According to the Greater Accra Regional Chairman of the Association, Tsonam Akpeloo, this will create room for local manufacturers to thrive and ultimately help in the expansion of the economy and sustain the recent economic recovery.
“We are saying that, we want the current tax regime to be streamlined in order to give room for private local manufacturers to able to thrive and relieve them from all the tax burden”.
Speaking to Joy Business, Mr. Akpeloo however said the issue of taxation is very important to them, and therefore it is expected that will be addressed in the 2024 budget as promised by the finance minister.
The issue of taxation is very key for us, and we really looking forward for the finance minister to address that.
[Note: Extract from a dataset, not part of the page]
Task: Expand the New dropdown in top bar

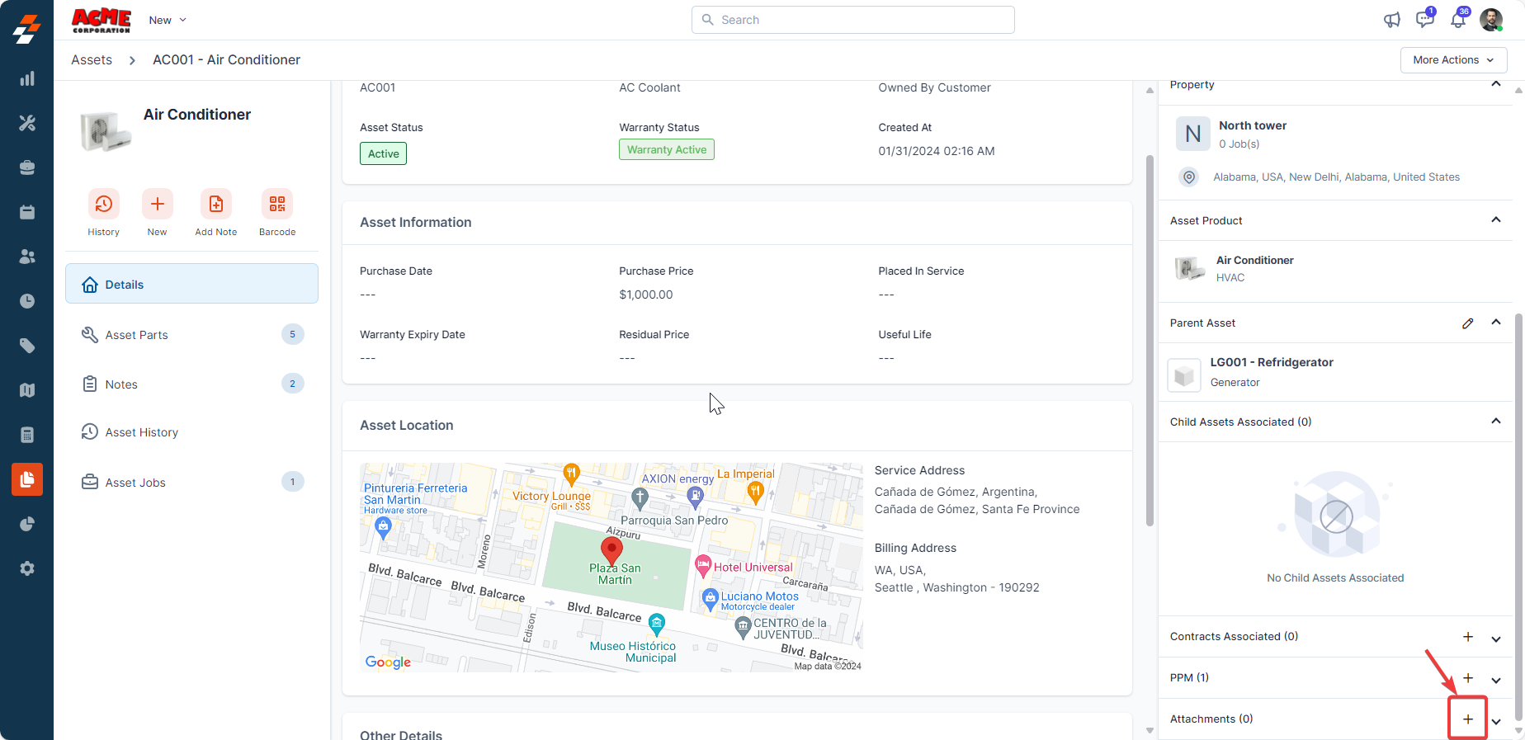Action: [168, 20]
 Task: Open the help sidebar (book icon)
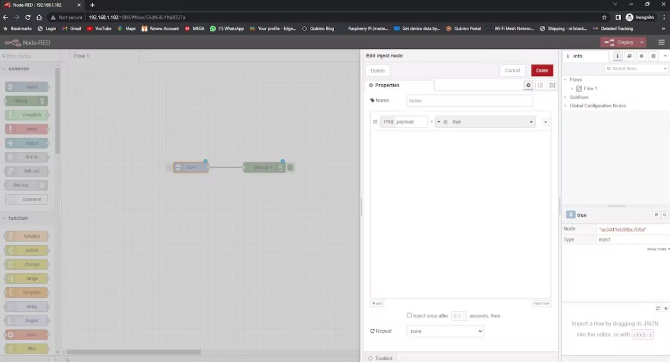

We have had several meetings with him, and we only pray that they would want to implement some of the recommendations for the private sector”.
This follows, assertions by Finance Minister, Ken Ofori-Atta, that the 2024 Budget will outdoor programmes and initiatives that will address the high cost of doing business in the country.
According to him, the budget will also address concerns of “high and many taxes” affecting the private sector.
In terms of Focus, the Finance Minister also disclosed that government will be prioritising how to get the private sector back “into stable” position.
“This is because, government cannot do everything. So the private sector needs to be supported to help managers of the economy to create jobs”, he added.
Ghana’s Financial Administration Act requires Parliament should by December 31 of each financial year consider and approve the Annual Budget for the ensuing financial year.
However, based on this directive, the 2024 Budget should then be presented before the end of November 2023.